▸ Your objective: Nothing should differ between your answer and the records.

▸ Input for this task:
--- --- ---
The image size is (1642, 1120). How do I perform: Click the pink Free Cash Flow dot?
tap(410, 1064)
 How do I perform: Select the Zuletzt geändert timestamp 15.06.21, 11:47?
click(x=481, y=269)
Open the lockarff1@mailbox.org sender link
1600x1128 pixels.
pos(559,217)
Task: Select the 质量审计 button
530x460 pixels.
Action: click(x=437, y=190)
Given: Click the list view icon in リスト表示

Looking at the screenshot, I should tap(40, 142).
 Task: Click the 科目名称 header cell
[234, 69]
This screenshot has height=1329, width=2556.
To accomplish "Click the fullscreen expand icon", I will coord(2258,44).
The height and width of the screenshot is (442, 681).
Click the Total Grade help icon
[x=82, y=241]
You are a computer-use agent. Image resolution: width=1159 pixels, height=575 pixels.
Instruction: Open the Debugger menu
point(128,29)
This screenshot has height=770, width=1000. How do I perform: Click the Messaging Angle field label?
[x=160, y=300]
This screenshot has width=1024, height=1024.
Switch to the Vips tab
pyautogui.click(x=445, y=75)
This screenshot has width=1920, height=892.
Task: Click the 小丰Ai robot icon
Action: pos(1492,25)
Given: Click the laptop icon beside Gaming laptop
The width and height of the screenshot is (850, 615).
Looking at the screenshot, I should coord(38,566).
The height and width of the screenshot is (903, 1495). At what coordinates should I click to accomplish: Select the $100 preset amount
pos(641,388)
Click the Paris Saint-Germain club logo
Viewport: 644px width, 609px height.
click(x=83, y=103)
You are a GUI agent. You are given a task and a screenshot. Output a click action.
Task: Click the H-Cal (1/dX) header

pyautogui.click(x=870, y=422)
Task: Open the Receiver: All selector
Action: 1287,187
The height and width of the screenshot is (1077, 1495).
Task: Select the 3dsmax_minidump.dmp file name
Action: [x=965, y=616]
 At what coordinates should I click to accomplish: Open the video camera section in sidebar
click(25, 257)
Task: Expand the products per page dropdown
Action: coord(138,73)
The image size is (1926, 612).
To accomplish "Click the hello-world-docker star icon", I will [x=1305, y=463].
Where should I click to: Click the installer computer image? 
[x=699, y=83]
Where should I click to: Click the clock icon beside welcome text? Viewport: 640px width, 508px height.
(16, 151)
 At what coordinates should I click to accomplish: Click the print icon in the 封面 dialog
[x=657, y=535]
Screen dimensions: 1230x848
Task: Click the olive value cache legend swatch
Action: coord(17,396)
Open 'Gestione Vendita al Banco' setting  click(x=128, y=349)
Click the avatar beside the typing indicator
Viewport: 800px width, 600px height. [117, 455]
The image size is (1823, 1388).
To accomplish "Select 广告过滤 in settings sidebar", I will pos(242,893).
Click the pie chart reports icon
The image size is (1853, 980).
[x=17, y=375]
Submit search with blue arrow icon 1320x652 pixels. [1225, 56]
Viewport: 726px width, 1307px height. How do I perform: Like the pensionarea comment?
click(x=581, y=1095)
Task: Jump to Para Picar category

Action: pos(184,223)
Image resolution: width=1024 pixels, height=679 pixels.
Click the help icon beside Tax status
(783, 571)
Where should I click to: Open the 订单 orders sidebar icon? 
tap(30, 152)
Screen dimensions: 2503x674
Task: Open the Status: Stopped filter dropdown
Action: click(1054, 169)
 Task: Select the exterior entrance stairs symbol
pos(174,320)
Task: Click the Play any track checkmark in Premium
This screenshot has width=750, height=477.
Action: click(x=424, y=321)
--- --- ---
▸ Solution below:
The image size is (1642, 1120). How do I perform: Click the pink Free Cash Flow dot?
tap(410, 1064)
 How do I perform: Select the Zuletzt geändert timestamp 15.06.21, 11:47?
click(x=481, y=269)
Open the lockarff1@mailbox.org sender link
1600x1128 pixels.
pos(559,217)
Task: Select the 质量审计 button
530x460 pixels.
Action: click(x=437, y=190)
Given: Click the list view icon in リスト表示

Looking at the screenshot, I should tap(40, 142).
 Task: Click the 科目名称 header cell
[234, 69]
This screenshot has height=1329, width=2556.
To accomplish "Click the fullscreen expand icon", I will coord(2258,44).
The height and width of the screenshot is (442, 681).
Click the Total Grade help icon
[x=82, y=241]
You are a computer-use agent. Image resolution: width=1159 pixels, height=575 pixels.
Instruction: Open the Debugger menu
point(128,29)
This screenshot has height=770, width=1000. How do I perform: Click the Messaging Angle field label?
[x=160, y=300]
This screenshot has width=1024, height=1024.
Switch to the Vips tab
pyautogui.click(x=445, y=75)
This screenshot has width=1920, height=892.
Task: Click the 小丰Ai robot icon
Action: pos(1492,25)
Given: Click the laptop icon beside Gaming laptop
The width and height of the screenshot is (850, 615).
Looking at the screenshot, I should coord(38,566).
The height and width of the screenshot is (903, 1495). At what coordinates should I click to accomplish: Select the $100 preset amount
pos(641,388)
Click the Paris Saint-Germain club logo
Viewport: 644px width, 609px height.
click(x=83, y=103)
You are a GUI agent. You are given a task and a screenshot. Output a click action.
Task: Click the H-Cal (1/dX) header

pyautogui.click(x=870, y=422)
Task: Open the Receiver: All selector
Action: 1287,187
The height and width of the screenshot is (1077, 1495).
Task: Select the 3dsmax_minidump.dmp file name
Action: [x=965, y=616]
 At what coordinates should I click to accomplish: Open the video camera section in sidebar
click(25, 257)
Task: Expand the products per page dropdown
Action: coord(138,73)
The image size is (1926, 612).
To accomplish "Click the hello-world-docker star icon", I will [x=1305, y=463].
Where should I click to: Click the installer computer image? 
[x=699, y=83]
Where should I click to: Click the clock icon beside welcome text? Viewport: 640px width, 508px height.
(16, 151)
 At what coordinates should I click to accomplish: Click the print icon in the 封面 dialog
[x=657, y=535]
Screen dimensions: 1230x848
Task: Click the olive value cache legend swatch
Action: coord(17,396)
Open 'Gestione Vendita al Banco' setting  click(x=128, y=349)
Click the avatar beside the typing indicator
Viewport: 800px width, 600px height. [117, 455]
The image size is (1823, 1388).
To accomplish "Select 广告过滤 in settings sidebar", I will pos(242,893).
Click the pie chart reports icon
The image size is (1853, 980).
[x=17, y=375]
Submit search with blue arrow icon 1320x652 pixels. [1225, 56]
Viewport: 726px width, 1307px height. How do I perform: Like the pensionarea comment?
click(x=581, y=1095)
Task: Jump to Para Picar category

Action: pos(184,223)
Image resolution: width=1024 pixels, height=679 pixels.
Click the help icon beside Tax status
(783, 571)
Where should I click to: Open the 订单 orders sidebar icon? 
tap(30, 152)
Screen dimensions: 2503x674
Task: Open the Status: Stopped filter dropdown
Action: click(1054, 169)
 Task: Select the exterior entrance stairs symbol
pos(174,320)
Task: Click the Play any track checkmark in Premium
This screenshot has width=750, height=477.
Action: click(x=424, y=321)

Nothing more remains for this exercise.